For this study, established AT-3-OVA mammary tumors growing orthotopically in wildtype C57BL/6 mice were locally irradiated with different radiation dose-fractionations to dissect the effects of radiation dose per fraction (DPF) from total radiation dose (biological effective dose, BED). Flow cytometry and RNA sequencing were used to examine the differential effects of radiation dose-fractionation on the tumor immune microenvironment. Measurement of tumor growth post-irradiation in mice treated with NK or CD8 T cell depleting antibodies reveal the biological implications caused by radiation induced changes to the NK and T cell compartments of AT-3-OVA tumors.
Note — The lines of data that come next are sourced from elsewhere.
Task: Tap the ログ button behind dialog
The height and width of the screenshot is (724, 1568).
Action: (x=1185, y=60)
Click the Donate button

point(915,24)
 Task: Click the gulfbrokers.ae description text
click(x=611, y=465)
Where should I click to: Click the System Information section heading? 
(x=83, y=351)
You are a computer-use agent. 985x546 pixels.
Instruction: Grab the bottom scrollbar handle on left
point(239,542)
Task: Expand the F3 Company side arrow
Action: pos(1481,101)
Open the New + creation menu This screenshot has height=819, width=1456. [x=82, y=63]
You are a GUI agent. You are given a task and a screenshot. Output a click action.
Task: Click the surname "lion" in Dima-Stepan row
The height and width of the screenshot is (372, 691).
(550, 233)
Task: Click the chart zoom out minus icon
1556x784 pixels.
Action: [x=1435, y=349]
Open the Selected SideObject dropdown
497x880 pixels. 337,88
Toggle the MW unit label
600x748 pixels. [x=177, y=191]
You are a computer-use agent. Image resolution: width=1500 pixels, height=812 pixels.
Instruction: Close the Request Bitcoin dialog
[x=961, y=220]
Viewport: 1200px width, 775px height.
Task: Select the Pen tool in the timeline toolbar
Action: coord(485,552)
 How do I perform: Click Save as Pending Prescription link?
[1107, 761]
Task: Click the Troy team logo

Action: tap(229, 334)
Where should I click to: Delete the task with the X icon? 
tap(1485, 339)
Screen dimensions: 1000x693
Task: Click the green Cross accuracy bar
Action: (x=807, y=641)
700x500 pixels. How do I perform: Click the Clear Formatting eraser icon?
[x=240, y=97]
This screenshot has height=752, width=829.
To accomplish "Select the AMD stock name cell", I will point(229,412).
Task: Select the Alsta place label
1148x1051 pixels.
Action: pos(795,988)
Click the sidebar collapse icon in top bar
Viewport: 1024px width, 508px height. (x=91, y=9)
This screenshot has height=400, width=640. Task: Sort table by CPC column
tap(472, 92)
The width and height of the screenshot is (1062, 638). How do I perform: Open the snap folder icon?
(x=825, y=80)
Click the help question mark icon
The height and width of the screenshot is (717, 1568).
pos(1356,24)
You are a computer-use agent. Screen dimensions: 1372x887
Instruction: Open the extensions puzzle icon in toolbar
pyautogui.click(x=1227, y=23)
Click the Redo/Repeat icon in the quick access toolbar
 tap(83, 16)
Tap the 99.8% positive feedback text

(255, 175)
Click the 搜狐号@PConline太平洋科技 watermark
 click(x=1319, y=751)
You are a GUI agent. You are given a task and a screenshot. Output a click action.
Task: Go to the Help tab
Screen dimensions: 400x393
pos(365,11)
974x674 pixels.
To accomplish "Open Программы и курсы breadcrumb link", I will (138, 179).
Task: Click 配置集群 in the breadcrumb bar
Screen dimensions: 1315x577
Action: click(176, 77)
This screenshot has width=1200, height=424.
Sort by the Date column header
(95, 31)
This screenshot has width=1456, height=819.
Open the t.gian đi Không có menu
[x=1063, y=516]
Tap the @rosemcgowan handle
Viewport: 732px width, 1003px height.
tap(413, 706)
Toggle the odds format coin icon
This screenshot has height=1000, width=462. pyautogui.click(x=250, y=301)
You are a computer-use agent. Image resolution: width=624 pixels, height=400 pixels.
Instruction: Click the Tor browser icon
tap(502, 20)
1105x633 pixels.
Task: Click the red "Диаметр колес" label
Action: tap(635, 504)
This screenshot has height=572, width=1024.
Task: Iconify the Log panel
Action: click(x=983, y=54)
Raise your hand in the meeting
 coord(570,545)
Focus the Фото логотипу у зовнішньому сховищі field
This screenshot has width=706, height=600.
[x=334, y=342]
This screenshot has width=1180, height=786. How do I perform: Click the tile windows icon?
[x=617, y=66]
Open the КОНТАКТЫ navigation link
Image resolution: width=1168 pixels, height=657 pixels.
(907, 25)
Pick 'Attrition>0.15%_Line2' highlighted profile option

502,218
We have demonstrated that radiation dose-fractionations are not equivalent in their capacity to evoke local effector CD8+ T and NK cell responses. Treatment with the 3x4Gy, 9x4Gy and 3x8Gy regimens elicited an effective CD8+ T cell responses that supported the anti-cancer actions of anti-PD-1 therapy. The high DPF regimen of 1x20Gy, despite having a similar BED to 9x4Gy was ineffective at priming host CD8+ T cell responses. In contrast, only the higher BED regimens (36-45Gy) could evoke an NK cell response that significantly slowed AT-3-OVA tumor growth. While all radiation regimens tested promoted an early increase in tumor-associated NK cell numbers, only the higher BED regimen supported a sustained elevation in tumor-associated NK cell numbers with a corresponding enrichment of the IFN-γ production gene signature. These early and late...